El senador estadounidense Marco Rubio declaró que Estados Unidos no necesita el petróleo venezolano, pero pretende evitar que naciones adversarias lo controlen, sin descartar la posibilidad de ocupar el país. Los comentarios de Rubio, realizados durante una entrevista en "Meet the Press" de la NBC, respondieron a preguntas sobre el interés de Estados Unidos en la industria petrolera de Venezuela tras las declaraciones del presidente Donald Trump sobre la inversión de empresas petroleras estadounidenses en la infraestructura energética del país.
Rubio enfatizó que Estados Unidos posee suficientes reservas de petróleo. "No necesitamos el petróleo de Venezuela. Tenemos mucho petróleo en Estados Unidos", dijo.

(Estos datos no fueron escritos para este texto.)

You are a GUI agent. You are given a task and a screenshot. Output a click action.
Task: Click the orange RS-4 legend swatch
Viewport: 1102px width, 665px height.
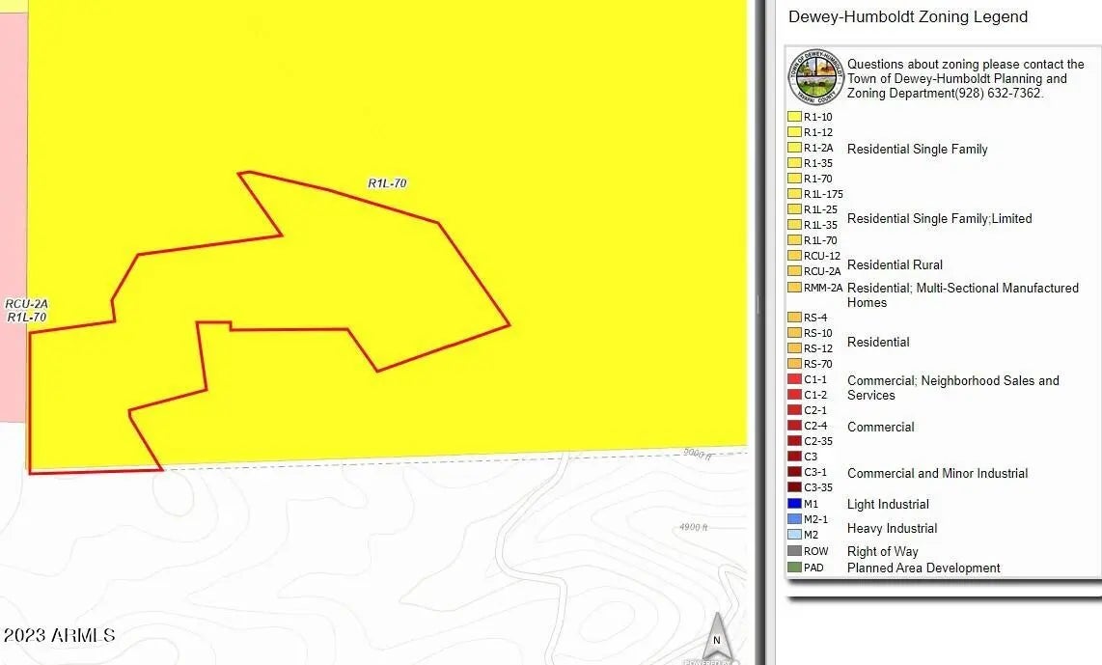click(x=794, y=318)
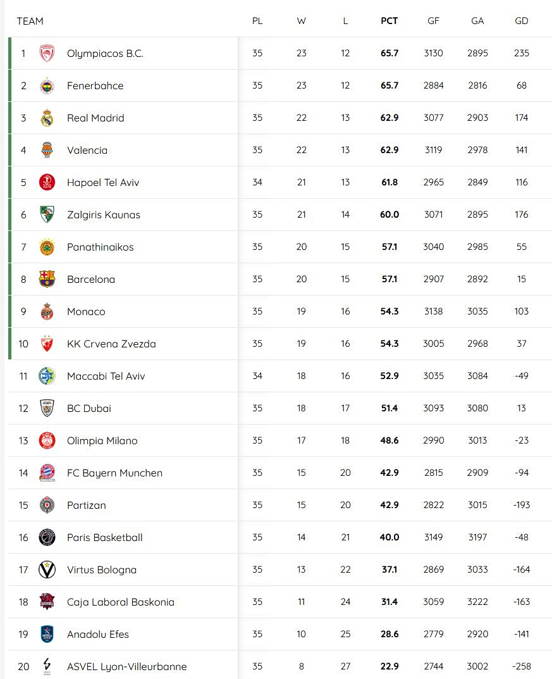The image size is (552, 679).
Task: Click the Paris Basketball logo
Action: tap(47, 538)
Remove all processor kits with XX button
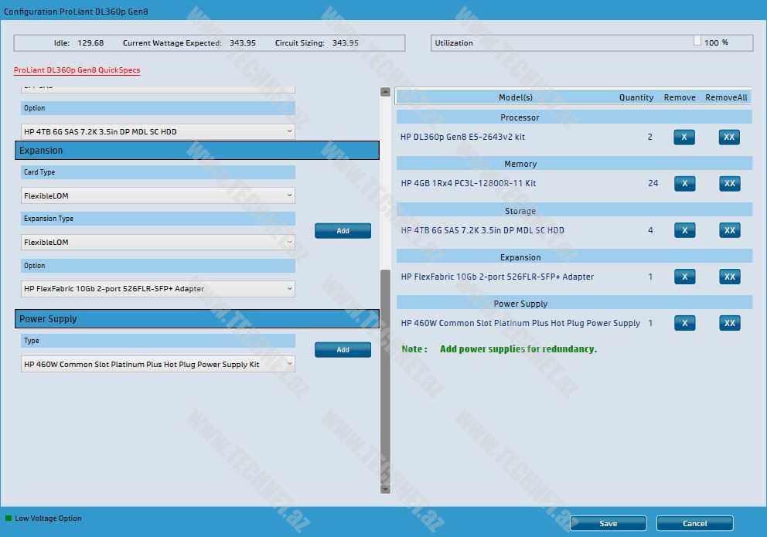 pos(729,138)
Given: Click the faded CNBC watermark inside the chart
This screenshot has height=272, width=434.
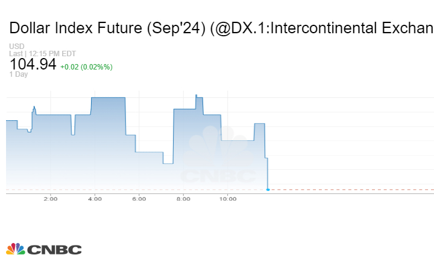Looking at the screenshot, I should 218,160.
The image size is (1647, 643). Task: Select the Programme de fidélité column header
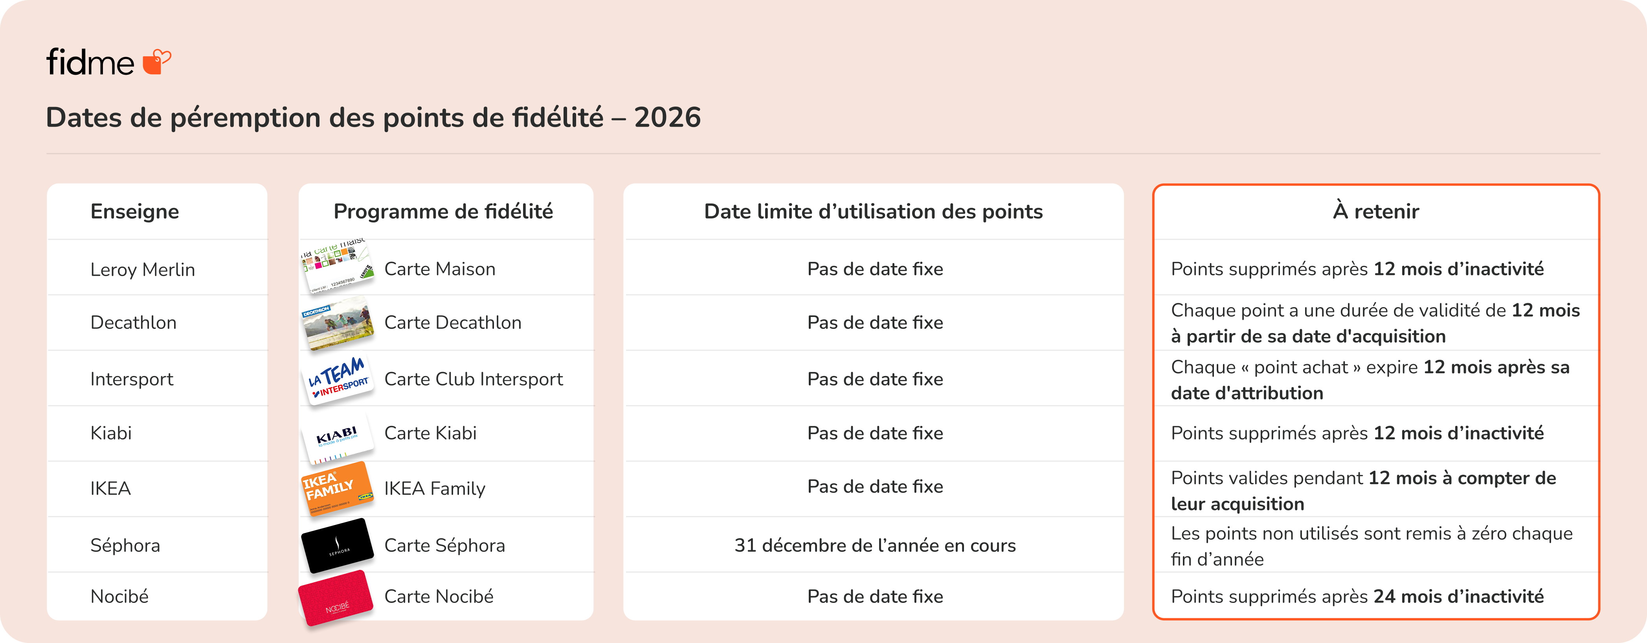tap(443, 211)
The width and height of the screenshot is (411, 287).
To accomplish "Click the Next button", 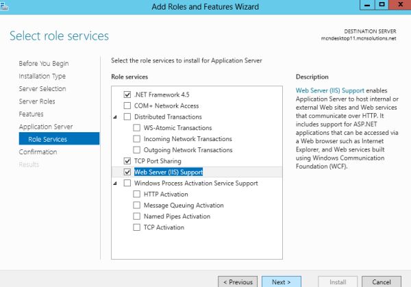I will [281, 282].
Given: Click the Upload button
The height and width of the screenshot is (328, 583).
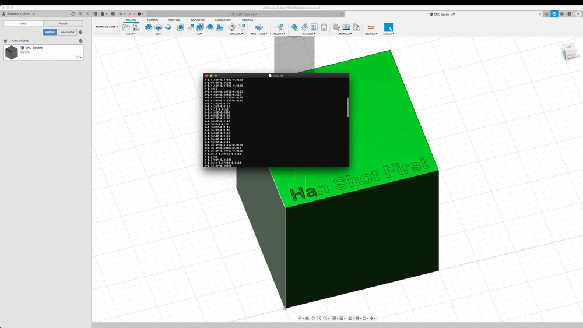Looking at the screenshot, I should tap(50, 32).
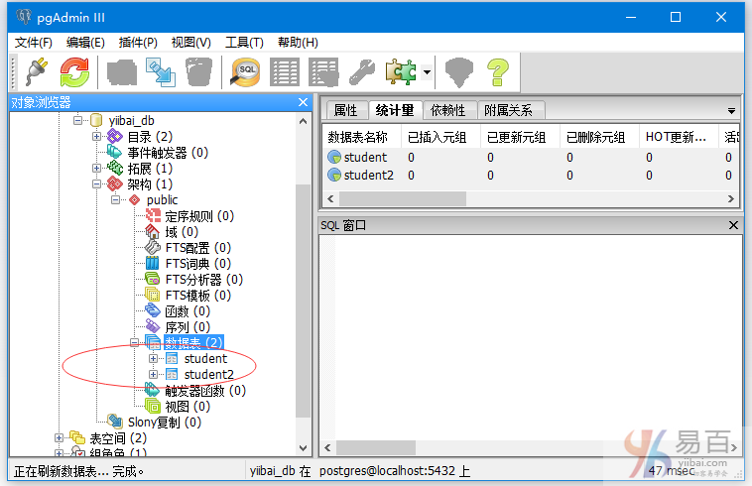
Task: Open help via the question mark icon
Action: (x=497, y=72)
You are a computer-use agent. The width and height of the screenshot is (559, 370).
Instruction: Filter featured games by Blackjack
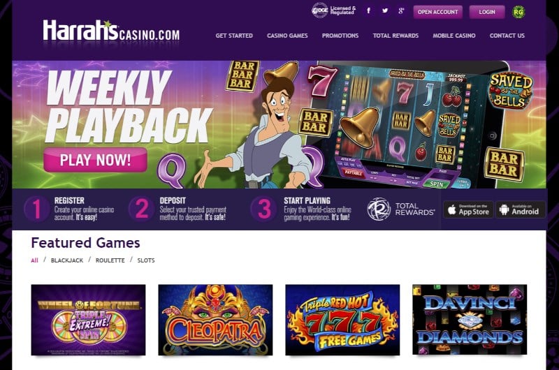tap(67, 260)
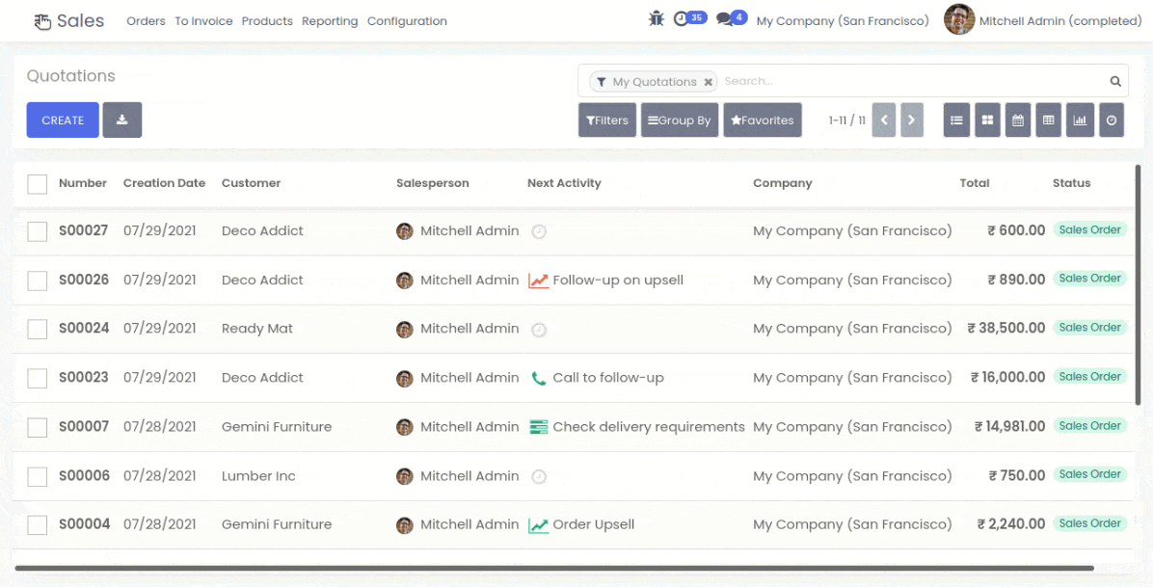Image resolution: width=1153 pixels, height=588 pixels.
Task: Select the checkbox for order S00024
Action: coord(38,329)
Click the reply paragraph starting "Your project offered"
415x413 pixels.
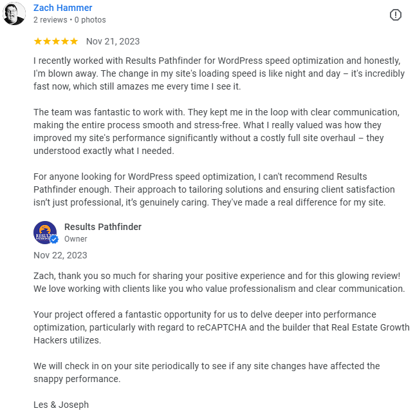pos(219,327)

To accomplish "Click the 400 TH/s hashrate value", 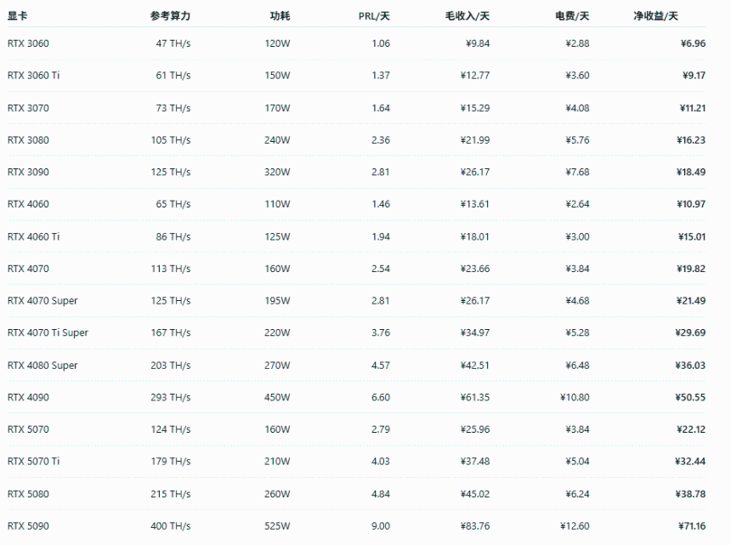I will pyautogui.click(x=171, y=526).
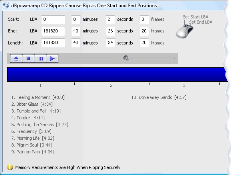Click track 2 region in the blue waveform bar
This screenshot has width=231, height=175.
click(112, 74)
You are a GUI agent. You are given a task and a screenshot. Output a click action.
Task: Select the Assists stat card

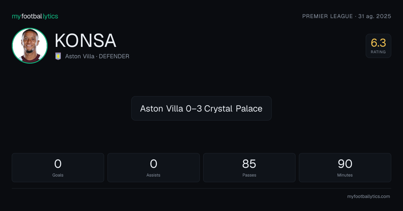[153, 167]
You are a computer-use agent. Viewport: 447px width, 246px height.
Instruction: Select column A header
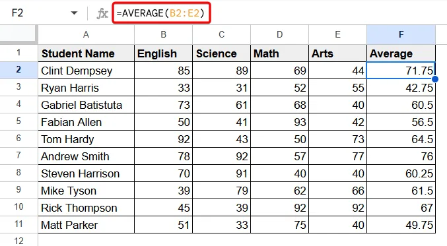click(x=86, y=35)
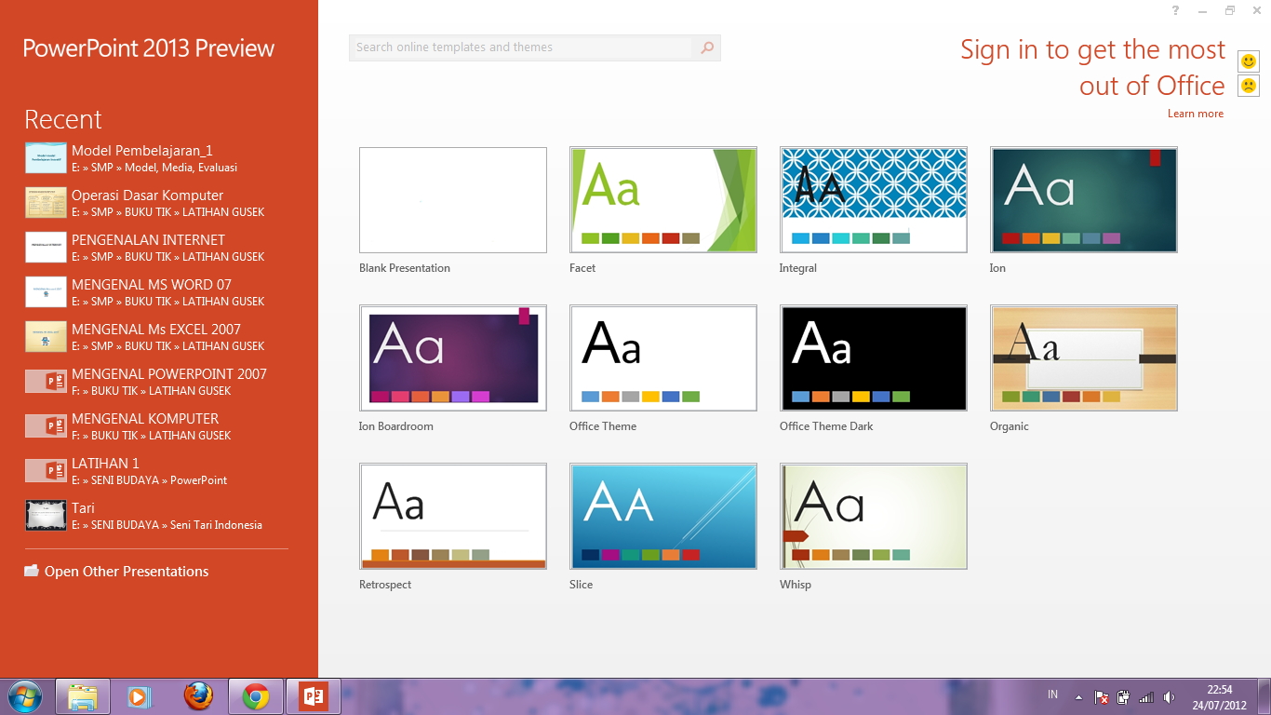Launch Google Chrome from the taskbar
Viewport: 1271px width, 715px height.
pyautogui.click(x=255, y=695)
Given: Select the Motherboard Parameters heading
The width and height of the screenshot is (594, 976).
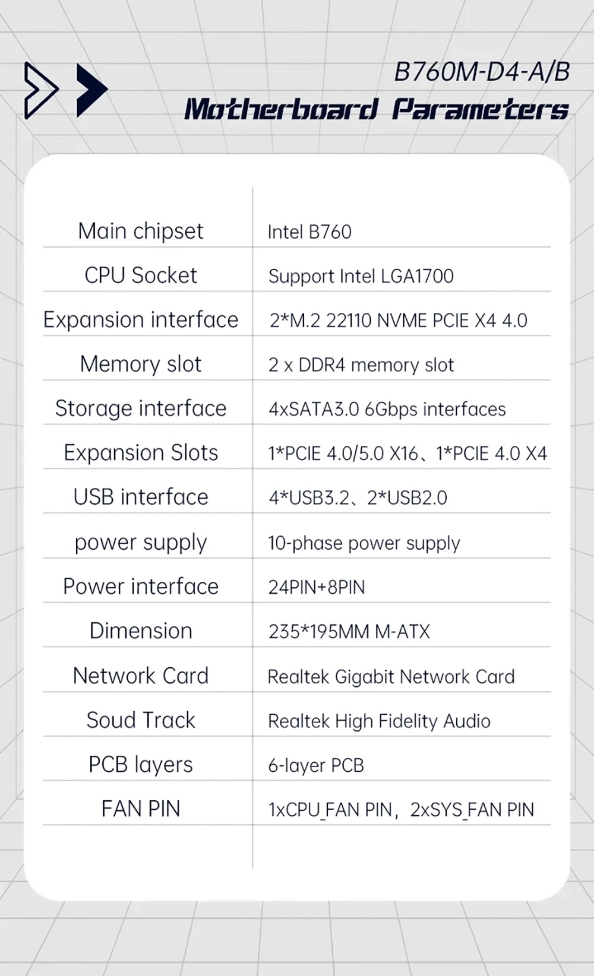Looking at the screenshot, I should click(x=376, y=110).
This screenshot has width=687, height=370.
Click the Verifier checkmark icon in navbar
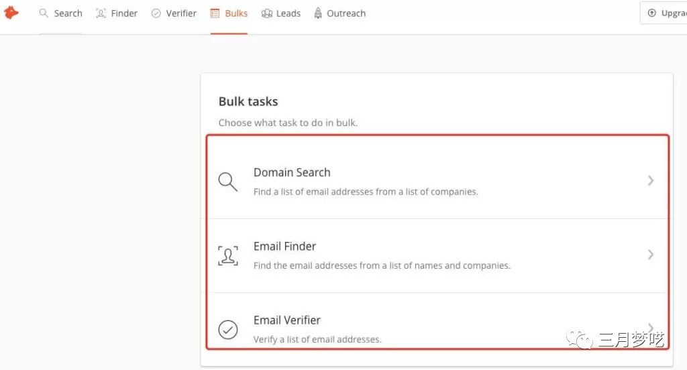156,13
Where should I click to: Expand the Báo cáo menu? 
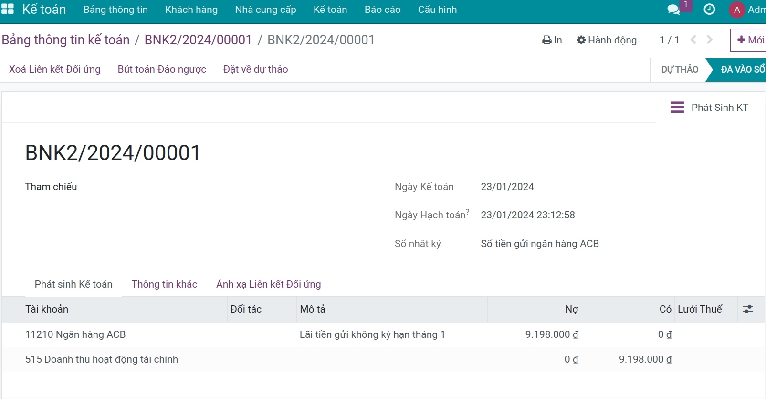point(382,10)
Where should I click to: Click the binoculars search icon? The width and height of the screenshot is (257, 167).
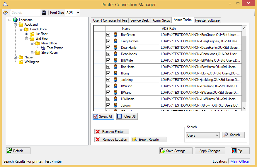[x=44, y=13]
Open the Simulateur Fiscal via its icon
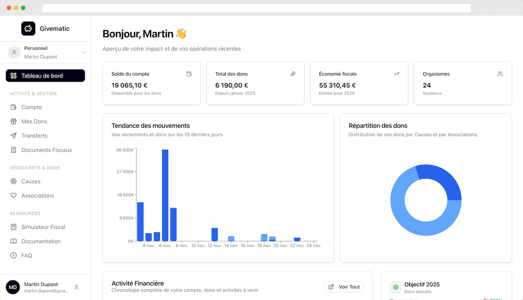This screenshot has height=300, width=523. click(14, 227)
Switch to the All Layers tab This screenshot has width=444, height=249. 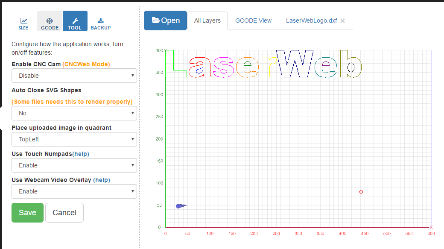tap(207, 21)
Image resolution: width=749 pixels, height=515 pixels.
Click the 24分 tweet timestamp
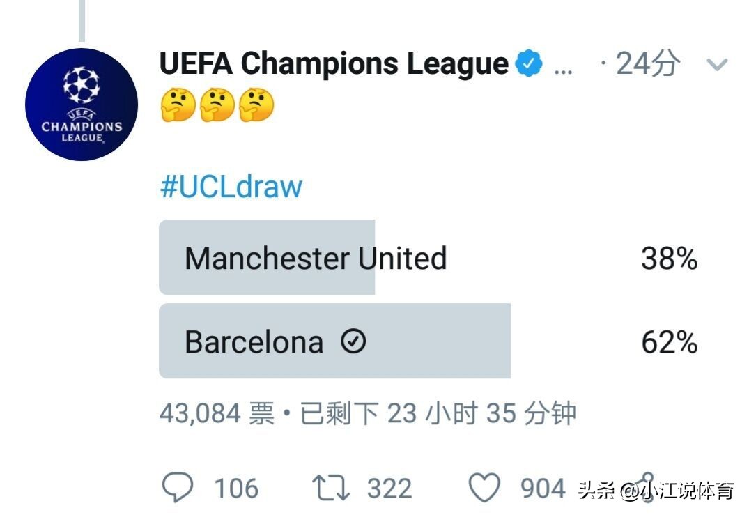(x=648, y=63)
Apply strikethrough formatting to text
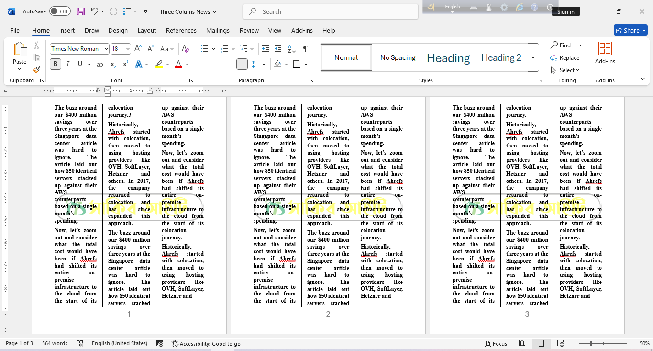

Su principal preocupación, explicó, era evitar que países como Rusia, China e Irán dominen el sector petrolero de Venezuela. "Lo que no vamos a permitir es que la industria petrolera de Venezuela esté controlada por adversarios de Estados Unidos", afirmó Rubio, enmarcando el asunto como una cuestión de seguridad regional dentro del hemisferio occidental. "Este es el hemisferio occidental. Aquí es donde vivimos. Y no vamos a permitir que el hemisferio occidental sea una base de operaciones para adversarios, competidores y rivales de Estados Unidos, así de simple".
Venezuela posee las mayores reservas probadas de petróleo del mundo, pero su producción ha disminuido significativamente debido a años de mala gestión e inestabilidad política bajo el liderazgo de Nicolás Maduro. La crisis económica del país ha provocado una escasez generalizada de bienes y servicios básicos, lo que ha impulsado a millones de venezolanos a huir del país, creando una crisis regional de refugiados.
Estados Unidos ha estado involucrado durante mucho tiempo en la política venezolana, particularmente en lo que respecta a sus recursos petroleros. Durante la administración Trump, Estados Unidos reconoció al líder opositor Juan Guaidó como presidente interino de Venezuela, imponiendo sanciones destinadas a derrocar a Maduro y restaurar la democracia. Sin embargo, Maduro ha permanecido en el poder, respaldado por el ejército y apoyado por países como Rusia y China.
El potencial de una intervención estadounidense en Venezuela ha suscitado críticas internacionales, y algunos países han expresado su preocupación por la soberanía y el uso de la fuerza. Las naciones latinoamericanas, en particular, han desconfiado históricamente de la participación de Estados Unidos en la región, recordando casos de intervención durante la Guerra Fría. La Organización de los Estados Americanos (OEA) ha desempeñado un papel en la mediación de la crisis venezolana, pero las divisiones entre los Estados miembros han obstaculizado los esfuerzos por encontrar una resolución.
Si bien Rubio no detalló explícitamente las circunstancias bajo las cuales Estados Unidos podría ocupar Venezuela, sus comentarios sugieren que la opción sigue sobre la mesa como un medio para evitar el control de adversarios sobre los recursos petroleros del país. La situación en Venezuela sigue siendo volátil, con continuos desafíos políticos y económicos y el potencial de una mayor participación internacional. Estados Unidos continúa monitoreando la situación de cerca, sopesando sus opciones y considerando las implicaciones más amplias para la estabilidad regional y sus propios intereses estratégicos.